* _AIM_:
Convert the rows from the line containing "Click the Ensoleillement" down through the line containing "Viewport: 500px width, 375px height." into a Markdown table with the columns No. and Row, numbering each line and leaving out blank lines.

* _ENTRIES_:
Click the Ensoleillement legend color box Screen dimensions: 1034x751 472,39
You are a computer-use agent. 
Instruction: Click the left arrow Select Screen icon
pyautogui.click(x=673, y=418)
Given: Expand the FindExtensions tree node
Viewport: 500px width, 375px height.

---

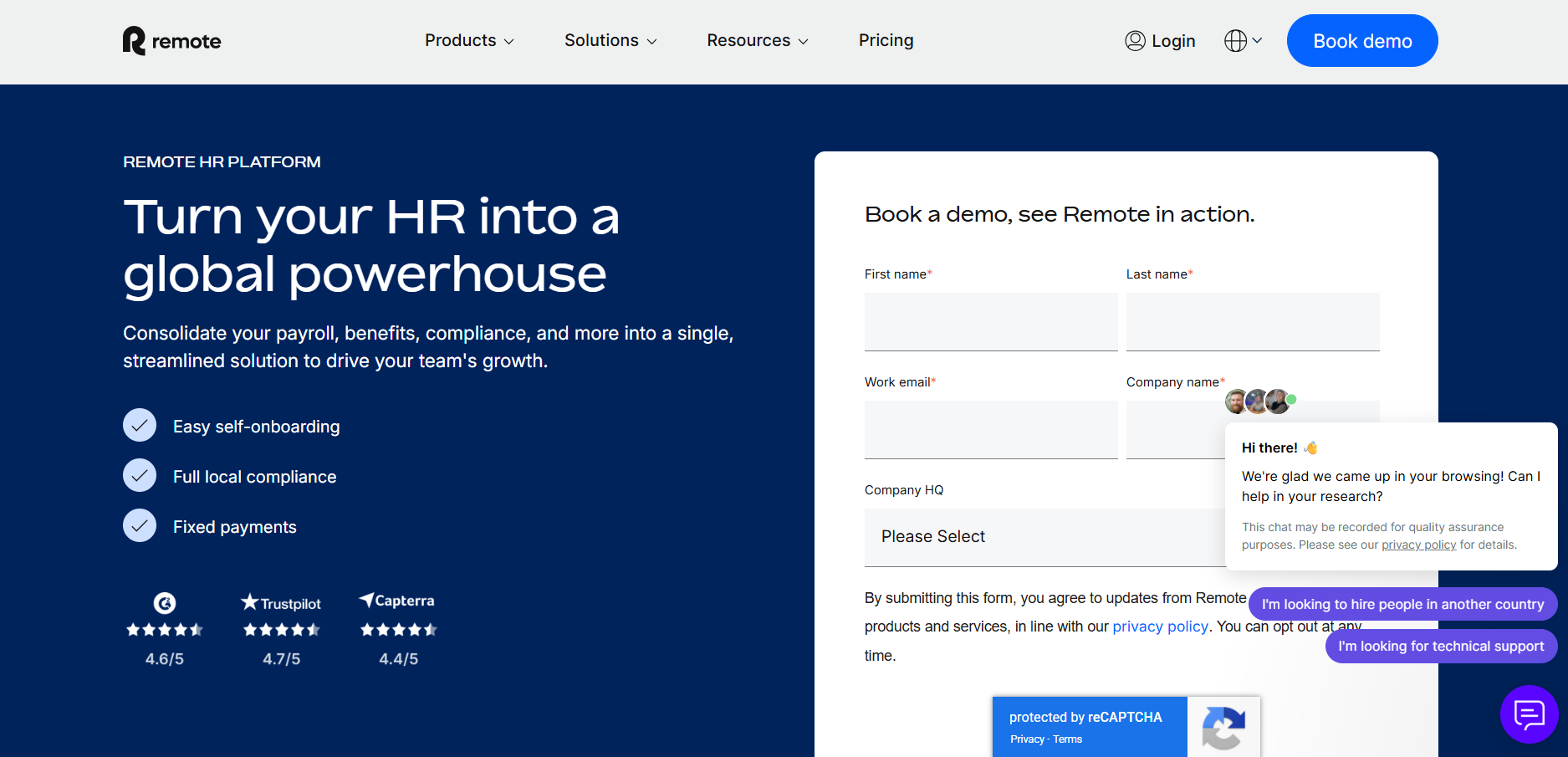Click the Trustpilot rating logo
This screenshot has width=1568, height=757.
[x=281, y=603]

* _THE COMPLETED TASK_:
| No. | Row |
|---|---|
| 1 | Click the Ensoleillement legend color box Screen dimensions: 1034x751 472,39 |
| 2 | You are a computer-use agent.  |
| 3 | Instruction: Click the left arrow Select Screen icon |
| 4 | pyautogui.click(x=673, y=418) |
| 5 | Given: Expand the FindExtensions tree node |
| 6 | Viewport: 500px width, 375px height. |